Mache unit

A unit of concentration of radioactive material, = 3.64 emans = 3.64 × 10⁻¹³ curies per cubic centimeter, defined in 1930 by the International Radium-Standards Committee as that quantity of radon per liter (i.e., radium emanation without the decay products of the radon) which will maintain an ionization saturation current of 0.001 cgs electrostatic units of current in air. In SI units, it is about 13.5 × 10⁻³ becquerels per cubic centimeter. Abbr., M.E.

The unit is named for the Austrian physicist Heinrich Mache (1876–1954).

A major use of the Mache unit was in evaluations of the radioactivity of mineral springs — supposed at the time to be beneficial. In the time in which discovery of radioactivity created a sensation, “taking the waters” was a common recreational and therapeutic activity. Visitors to springs and spas might soak in one pool for psoriasis, and drink water from another spring for liver ailments. That the water of a particular spring was significantly radioactive became an attraction. Mache himself measured the radioactivity of springs, and such measurements were often made with an instrument called the Mache-Meyer fontactometer.

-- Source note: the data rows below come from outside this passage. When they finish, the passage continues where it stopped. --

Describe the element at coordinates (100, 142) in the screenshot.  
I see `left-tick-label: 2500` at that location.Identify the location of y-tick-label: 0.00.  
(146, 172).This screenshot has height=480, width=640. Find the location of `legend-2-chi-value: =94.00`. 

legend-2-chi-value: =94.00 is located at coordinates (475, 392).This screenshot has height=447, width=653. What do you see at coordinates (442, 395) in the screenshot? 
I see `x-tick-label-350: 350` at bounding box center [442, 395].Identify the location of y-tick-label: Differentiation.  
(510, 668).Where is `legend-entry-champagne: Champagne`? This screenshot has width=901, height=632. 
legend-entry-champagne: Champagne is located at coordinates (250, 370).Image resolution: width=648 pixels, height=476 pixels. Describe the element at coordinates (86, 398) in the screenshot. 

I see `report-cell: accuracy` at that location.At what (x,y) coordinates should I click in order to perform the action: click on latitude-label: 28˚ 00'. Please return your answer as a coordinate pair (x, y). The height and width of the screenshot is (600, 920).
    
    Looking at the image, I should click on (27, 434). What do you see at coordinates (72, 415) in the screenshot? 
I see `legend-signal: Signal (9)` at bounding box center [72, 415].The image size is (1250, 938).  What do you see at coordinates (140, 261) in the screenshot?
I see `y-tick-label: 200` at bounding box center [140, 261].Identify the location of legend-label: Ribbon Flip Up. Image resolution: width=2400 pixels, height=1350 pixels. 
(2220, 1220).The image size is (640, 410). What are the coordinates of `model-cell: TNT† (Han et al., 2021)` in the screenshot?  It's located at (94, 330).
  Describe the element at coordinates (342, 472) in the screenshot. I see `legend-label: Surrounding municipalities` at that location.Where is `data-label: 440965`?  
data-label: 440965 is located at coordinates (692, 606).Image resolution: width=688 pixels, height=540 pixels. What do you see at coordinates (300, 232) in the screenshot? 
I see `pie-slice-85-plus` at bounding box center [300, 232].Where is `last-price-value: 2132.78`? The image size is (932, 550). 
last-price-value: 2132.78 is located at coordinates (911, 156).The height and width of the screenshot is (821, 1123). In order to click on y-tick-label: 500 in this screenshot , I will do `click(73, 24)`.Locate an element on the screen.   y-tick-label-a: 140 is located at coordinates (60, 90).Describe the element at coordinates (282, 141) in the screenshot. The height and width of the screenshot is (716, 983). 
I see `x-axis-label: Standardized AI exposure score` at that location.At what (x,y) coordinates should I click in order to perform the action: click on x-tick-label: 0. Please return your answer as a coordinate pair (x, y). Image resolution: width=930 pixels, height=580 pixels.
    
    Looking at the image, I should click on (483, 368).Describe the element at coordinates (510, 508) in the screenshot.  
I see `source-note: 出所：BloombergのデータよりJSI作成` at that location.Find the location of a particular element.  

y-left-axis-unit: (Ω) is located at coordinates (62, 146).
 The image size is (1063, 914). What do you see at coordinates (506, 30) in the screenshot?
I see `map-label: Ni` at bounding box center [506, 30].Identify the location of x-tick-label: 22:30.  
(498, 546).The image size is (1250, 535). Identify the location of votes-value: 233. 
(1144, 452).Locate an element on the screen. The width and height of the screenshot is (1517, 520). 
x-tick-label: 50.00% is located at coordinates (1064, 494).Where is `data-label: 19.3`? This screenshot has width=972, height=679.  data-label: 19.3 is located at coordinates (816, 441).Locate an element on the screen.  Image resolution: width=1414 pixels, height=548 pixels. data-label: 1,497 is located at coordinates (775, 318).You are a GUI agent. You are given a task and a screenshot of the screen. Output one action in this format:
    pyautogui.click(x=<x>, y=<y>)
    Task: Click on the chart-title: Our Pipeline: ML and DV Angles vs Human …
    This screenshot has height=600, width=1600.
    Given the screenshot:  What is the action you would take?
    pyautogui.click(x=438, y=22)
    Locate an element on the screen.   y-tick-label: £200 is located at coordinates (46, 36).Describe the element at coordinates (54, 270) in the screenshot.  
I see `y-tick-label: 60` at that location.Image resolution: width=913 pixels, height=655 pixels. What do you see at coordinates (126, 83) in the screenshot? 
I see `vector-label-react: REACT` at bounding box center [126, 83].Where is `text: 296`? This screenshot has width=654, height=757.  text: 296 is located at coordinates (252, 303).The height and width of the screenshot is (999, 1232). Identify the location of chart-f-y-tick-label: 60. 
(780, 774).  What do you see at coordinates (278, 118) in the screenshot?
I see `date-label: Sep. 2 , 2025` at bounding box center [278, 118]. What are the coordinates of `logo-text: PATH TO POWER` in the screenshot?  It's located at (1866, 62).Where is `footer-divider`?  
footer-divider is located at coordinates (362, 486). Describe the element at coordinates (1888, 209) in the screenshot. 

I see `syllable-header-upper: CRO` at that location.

“The Mache-Meyer fontactometer¹⁷ was the third instrument used. Its ionization chamber had the relatively large volume of 14 liters. The central electrode is 25 cm. long and 0.5 cm. in diameter. The fontactometer has been widely used especially on the continent of Europe for determining the activity of natural waters.”

17. Phys[ikalische]. Zeit[schrift]., 10, 860 (1909).

T. H. Leaming, Herman Schlundt and Julius Underwood.
Comparison of the ionization currents due to equal quantities of radium emanation in different types of electroscopes.
Transactions of the American Electrochemical Society, vol. 30 (1917) Pages 365-378.

For a table of measurements of the radioactivity of various springs (not just in Colorado), all in Mache units, see

Herman Schlundt.
The radioactivity of some Colorado springs.
Journal of Physical Chemistry, vol 18, no. 8, pages 662-666 (1914).

For amusing (horrifying?) examples of the use of the Mache unit in quack medicine, visit the Oak Ridge Associated Universities site:



Mache Unit (M. E.) is a concentration unit referred to the Rn content of 1 liter of water or gas, etc. It is that quantity of Rn per liter which without decay products and with complete utilization of the α-particles can maintain by its ionization of air a saturation current of 10⁻³ e.s.u..
       1 M.E. corresponds to 3.64·10⁻¹⁰ curie/liter = 3.64 Eman.

M. Curie, A. Debierne, A. S. Eve, H. Geiger, O. Hahn, S. C. Lind, St. Meyer, E. Rutherford and E. Schweidler.
The Radioactive Constants as of 1930. Report of the International Radium-Standards Commission.
Reviews of Modern Physics, volume 3, number 3, pages 427-445 (July 1931). Quote from page 432.


We hope that the custom of expressing activities of water and gas samples in terms of Mache units will soon be superseded entirely by stating directly the radium content or curies per liter.

Leaming et al (1917), cited above. Page 377.